ПАМЯТИ ДРУГА: К 80-ЛЕТИЮ СО ДНЯ РОЖДЕНИЯ В.К. ЛЕМБЕРГА

       21 июля 1999 г. исполнилось бы 80 лет Владимиру Константиновичу Лембергу. Конечно, его семья и друзья вспомнят эту дату. Однако хотелось бы напомнить об этом замечательном человеке, ученом и гражданине в самом высоком смысле этого слова более широкому кругу людей и, в первую очередь, молодежи, ищущей в своем окружении тех, на кого им хотелось бы стать похожими, жителям нашего города.

       Жизнь В.К. Лемберга совпала и была тесно сопряжена от школьных лет и до ухода из жизни со всем, что пережила в своей сложной и противоречивой 80-летней истории наша родина.

       Отец Владимира Константиновича участник революции 1905 г. Один из представителей рабочего класса, поднявшийся к социальной активности на гребне великих революционных идеалов того времени. В понятиях высокой порядочности, глубокого уважения к человеку, верности долгу, стремления овладеть богатствами культурного наследия был воспитан и Владимир Константинович. Он был соседом и другом Г.М. Кржижановского и оставался верным этим нравственным принципам всю свою жизнь. Эти свойства стремился он передать своим детям, сохранить их в семье, в работе, в общении, во всех сторонах своей жизни.

       После досрочного выпуска из первого Московского медицинского института, вместе со многими своими сокурсниками-врачами Владимир Константинович ушел на фронт. Последовательно, с первых месяцев войны, он проходит нелегкий путь от командира санитарной роты стрелкового полка - на передовой - до начальника медсанбата, а позднее медсанчасти эвакогоспиталя. Демобилизуется Владимир Константинович уже в звании майора м/с с почетными боевыми наградами (Медаль за боевые заслуги и Ордена Красной Звезды и Отечественной войны). Знаменательно, что в ряды партии он, комсомолец с 1937 г., вступает на фронте в горькие, опасные и трудные для страны дни 1942 года.

       Важно, что наряду с огромной лечебно-организационной работой, Владимир Константинович пытается и во фронтовых условиях ревизовать и осмысливать ее результаты, становясь доверенным прозектором полевого медсанбата. Логично, что именно такую медицинскую и философскую дисциплину - патологическую анатомию Владимир Константинович избирает и для обучения в аспирантуре после демобилизации из армии в 1945 г. Аспирантура проходит под руководством замечательных руководителей кафедры А. И. Абрикосова. Именно там (1945-1949 гг.) под влиянием своего непосредственного руководителя Лозовского формируется стиль последующих морфологических исследований Владимира Константиновича - реконструкция патогенетических механизмов процесса и синтетическое осмысливание клинико-экспериментальных данных и результатов анализа посмертной картины заболевания.

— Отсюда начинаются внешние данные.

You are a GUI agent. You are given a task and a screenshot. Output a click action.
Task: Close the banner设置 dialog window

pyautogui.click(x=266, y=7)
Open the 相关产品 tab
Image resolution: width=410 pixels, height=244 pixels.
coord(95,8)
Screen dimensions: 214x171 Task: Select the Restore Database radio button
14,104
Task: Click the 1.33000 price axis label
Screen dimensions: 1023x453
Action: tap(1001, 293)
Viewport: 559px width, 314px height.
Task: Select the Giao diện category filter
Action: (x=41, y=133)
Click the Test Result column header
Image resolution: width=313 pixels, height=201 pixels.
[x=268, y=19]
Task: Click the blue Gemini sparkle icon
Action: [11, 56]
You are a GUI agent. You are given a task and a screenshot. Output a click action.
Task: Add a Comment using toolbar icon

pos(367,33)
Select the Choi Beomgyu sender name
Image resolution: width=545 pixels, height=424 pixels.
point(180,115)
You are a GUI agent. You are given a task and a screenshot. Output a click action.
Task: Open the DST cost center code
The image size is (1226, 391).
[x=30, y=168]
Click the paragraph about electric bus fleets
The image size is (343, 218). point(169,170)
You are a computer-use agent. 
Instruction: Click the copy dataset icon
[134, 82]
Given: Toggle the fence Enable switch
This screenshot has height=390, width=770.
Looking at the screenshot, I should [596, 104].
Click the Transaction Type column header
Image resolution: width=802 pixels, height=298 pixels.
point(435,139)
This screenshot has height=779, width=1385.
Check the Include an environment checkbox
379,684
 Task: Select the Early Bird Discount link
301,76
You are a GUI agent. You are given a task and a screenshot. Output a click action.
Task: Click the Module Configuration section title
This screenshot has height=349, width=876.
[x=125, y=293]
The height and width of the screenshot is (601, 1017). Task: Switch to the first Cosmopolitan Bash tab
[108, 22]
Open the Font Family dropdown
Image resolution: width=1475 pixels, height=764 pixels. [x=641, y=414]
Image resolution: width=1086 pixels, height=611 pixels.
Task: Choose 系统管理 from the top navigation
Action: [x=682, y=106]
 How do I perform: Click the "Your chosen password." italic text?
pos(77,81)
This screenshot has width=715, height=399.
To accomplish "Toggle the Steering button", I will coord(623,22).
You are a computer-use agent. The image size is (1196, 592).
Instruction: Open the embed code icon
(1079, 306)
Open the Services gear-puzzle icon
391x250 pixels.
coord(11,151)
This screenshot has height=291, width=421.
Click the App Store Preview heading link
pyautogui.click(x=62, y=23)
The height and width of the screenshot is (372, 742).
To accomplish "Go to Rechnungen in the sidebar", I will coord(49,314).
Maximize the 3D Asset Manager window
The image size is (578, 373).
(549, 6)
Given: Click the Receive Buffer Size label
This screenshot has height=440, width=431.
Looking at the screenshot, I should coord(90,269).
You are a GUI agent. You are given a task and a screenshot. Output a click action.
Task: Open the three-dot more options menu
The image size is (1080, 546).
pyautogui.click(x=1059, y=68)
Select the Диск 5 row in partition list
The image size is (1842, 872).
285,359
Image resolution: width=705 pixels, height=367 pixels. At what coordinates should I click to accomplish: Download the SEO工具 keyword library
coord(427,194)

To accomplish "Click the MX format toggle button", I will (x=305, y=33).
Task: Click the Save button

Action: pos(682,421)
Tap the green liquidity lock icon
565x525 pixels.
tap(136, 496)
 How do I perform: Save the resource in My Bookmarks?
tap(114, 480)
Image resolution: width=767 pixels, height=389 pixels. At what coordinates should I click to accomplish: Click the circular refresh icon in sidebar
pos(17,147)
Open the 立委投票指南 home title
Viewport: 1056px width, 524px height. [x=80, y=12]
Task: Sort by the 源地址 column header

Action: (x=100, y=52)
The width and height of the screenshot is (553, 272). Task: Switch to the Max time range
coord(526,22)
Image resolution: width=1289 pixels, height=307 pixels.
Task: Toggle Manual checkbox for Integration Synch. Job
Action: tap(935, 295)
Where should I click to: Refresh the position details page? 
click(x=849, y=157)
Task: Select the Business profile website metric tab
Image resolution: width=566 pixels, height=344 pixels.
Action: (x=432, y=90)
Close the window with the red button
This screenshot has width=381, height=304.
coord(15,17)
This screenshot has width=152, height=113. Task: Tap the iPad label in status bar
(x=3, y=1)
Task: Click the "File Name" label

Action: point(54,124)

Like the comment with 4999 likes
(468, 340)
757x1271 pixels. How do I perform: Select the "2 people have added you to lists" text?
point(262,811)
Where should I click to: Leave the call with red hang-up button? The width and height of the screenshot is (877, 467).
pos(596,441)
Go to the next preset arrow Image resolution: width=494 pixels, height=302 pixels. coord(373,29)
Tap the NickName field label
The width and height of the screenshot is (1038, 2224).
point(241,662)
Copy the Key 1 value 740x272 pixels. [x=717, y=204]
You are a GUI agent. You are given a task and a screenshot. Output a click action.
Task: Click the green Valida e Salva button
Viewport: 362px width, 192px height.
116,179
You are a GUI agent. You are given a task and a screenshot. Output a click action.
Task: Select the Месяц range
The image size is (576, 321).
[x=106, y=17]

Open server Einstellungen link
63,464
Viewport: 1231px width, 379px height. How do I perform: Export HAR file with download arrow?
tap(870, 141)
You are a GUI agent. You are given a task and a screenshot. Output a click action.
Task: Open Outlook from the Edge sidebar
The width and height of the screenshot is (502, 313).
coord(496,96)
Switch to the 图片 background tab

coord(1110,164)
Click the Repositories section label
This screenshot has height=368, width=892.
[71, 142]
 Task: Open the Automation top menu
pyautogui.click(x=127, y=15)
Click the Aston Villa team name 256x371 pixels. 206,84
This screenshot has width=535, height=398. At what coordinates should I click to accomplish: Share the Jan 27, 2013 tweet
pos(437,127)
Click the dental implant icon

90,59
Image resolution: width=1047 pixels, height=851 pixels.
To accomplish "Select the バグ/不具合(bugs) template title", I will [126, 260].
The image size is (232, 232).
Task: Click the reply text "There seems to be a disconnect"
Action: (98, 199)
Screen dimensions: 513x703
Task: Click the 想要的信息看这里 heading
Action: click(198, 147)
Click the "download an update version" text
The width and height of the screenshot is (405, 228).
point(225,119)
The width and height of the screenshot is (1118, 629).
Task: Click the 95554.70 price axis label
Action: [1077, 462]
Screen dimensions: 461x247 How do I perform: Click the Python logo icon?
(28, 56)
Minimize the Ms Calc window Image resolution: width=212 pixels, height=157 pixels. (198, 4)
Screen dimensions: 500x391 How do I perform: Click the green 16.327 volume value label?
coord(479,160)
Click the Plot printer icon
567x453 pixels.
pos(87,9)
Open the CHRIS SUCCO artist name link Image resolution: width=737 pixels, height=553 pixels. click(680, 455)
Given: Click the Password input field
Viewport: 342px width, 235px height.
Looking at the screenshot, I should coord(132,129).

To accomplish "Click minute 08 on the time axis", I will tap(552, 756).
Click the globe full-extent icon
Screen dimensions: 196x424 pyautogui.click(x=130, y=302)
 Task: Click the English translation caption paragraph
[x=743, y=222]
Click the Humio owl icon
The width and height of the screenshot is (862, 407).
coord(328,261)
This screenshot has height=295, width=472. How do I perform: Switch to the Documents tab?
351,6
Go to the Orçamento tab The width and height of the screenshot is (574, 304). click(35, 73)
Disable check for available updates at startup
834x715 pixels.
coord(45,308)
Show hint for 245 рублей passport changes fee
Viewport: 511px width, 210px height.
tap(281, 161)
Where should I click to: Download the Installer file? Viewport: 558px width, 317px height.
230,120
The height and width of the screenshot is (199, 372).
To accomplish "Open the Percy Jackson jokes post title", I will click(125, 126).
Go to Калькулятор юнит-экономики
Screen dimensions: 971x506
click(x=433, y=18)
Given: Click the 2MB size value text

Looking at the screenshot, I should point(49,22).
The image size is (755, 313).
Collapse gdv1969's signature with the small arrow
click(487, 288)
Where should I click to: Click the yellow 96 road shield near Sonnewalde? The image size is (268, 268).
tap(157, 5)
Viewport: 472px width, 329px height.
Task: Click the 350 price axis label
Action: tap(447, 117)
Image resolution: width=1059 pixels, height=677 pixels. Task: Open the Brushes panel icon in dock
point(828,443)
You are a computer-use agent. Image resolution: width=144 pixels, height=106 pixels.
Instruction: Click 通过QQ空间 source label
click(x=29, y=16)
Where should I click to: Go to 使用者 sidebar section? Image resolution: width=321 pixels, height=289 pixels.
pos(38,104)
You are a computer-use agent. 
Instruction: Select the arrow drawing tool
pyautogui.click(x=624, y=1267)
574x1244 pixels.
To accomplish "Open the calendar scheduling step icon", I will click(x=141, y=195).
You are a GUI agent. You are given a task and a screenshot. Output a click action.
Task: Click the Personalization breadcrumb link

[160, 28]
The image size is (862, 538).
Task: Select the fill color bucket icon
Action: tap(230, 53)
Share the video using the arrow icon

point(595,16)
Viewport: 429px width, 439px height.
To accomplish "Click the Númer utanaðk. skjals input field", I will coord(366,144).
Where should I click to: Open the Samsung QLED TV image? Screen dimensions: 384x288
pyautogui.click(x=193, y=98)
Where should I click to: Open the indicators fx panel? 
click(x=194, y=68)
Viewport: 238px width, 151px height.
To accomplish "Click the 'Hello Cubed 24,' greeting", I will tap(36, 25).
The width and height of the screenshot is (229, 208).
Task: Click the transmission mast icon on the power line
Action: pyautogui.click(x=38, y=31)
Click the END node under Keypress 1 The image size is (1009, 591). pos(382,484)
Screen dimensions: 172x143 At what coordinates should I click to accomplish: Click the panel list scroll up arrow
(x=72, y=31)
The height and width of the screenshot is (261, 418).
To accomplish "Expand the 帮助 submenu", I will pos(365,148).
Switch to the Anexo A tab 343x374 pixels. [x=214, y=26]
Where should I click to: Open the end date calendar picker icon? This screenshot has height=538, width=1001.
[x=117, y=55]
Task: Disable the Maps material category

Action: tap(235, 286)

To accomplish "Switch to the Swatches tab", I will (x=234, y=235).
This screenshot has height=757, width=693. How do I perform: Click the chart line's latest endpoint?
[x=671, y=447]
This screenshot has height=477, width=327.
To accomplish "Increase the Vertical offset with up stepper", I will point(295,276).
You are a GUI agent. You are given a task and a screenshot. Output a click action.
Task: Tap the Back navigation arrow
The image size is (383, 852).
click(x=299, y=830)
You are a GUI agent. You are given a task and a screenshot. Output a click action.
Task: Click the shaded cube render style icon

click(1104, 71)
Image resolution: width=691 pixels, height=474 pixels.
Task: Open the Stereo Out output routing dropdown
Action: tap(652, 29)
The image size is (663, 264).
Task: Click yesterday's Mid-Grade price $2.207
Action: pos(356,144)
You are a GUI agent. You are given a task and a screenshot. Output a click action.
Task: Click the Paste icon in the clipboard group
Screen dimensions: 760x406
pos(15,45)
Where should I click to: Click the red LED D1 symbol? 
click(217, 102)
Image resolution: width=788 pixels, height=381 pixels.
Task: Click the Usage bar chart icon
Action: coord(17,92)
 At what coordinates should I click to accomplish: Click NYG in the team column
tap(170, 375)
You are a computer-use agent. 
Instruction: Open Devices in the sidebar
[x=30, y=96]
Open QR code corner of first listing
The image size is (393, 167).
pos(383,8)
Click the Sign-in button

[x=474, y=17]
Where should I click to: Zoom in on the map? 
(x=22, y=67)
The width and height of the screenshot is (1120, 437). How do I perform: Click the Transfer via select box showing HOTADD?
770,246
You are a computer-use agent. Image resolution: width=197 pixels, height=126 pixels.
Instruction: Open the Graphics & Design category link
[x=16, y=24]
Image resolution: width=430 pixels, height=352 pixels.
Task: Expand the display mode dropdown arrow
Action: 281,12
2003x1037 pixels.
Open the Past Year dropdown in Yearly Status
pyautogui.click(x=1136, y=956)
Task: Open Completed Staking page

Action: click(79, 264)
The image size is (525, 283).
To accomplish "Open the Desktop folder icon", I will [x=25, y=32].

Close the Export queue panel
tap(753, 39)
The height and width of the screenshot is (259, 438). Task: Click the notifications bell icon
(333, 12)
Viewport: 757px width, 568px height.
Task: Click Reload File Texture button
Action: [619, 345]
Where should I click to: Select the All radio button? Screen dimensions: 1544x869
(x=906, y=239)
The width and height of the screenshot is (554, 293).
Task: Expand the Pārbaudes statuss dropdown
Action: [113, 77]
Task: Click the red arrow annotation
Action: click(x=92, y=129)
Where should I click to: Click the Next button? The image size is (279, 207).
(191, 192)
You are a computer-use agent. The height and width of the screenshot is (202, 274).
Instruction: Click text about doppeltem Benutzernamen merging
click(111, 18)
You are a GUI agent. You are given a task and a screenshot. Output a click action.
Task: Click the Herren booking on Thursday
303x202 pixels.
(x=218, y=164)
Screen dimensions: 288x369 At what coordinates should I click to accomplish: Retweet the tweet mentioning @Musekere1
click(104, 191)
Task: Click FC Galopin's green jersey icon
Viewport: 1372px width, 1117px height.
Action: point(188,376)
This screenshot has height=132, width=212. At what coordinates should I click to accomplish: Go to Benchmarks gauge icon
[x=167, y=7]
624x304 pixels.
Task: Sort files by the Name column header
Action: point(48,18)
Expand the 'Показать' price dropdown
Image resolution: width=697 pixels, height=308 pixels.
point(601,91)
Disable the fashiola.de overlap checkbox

       Владимир Константинович, несомненно, вошел бы в плеяду замечательных представителей московской школы патологов. Но страна снова потребовала от него "бросить все" и ринуться в неизведанную область новой отрасли науки - радиобиологию, которая в те дни стала сверх актуальной для судьбы страны в ядерном противостоянии 50-х гг. Это на многие годы изолировало Владимира Константиновича "от большой открытой науки". Врач-патологоанатом (и одновременно судебный эксперт МСО-71 с июня 1949 г.) Владимир Константинович одновременно становится научным сотрудником биологической лаборатории ЦЗЛ комбината, а позднее заместителем руководителя Филиала ИБФ (1953 г.) и его руководителем (1965-1981 гг.).

       Высокая ответственность и строгость анализа каждого препарата и формулировки патологоанатомических заключений Владимира Константиновича была великолепной школой для медиков, сменивших его позднее в прозектуре. По сути, Владимиром Константиновичем в эти 5- 10 лет были выполнены первые в мире столь подробные и тщательные исследования немногочисленных исходов (3 случая) хронической и острой лучевой болезни (7 наблюдений) а также первых случаев "постлучевых трансформаций апластического процесса в лейкоз".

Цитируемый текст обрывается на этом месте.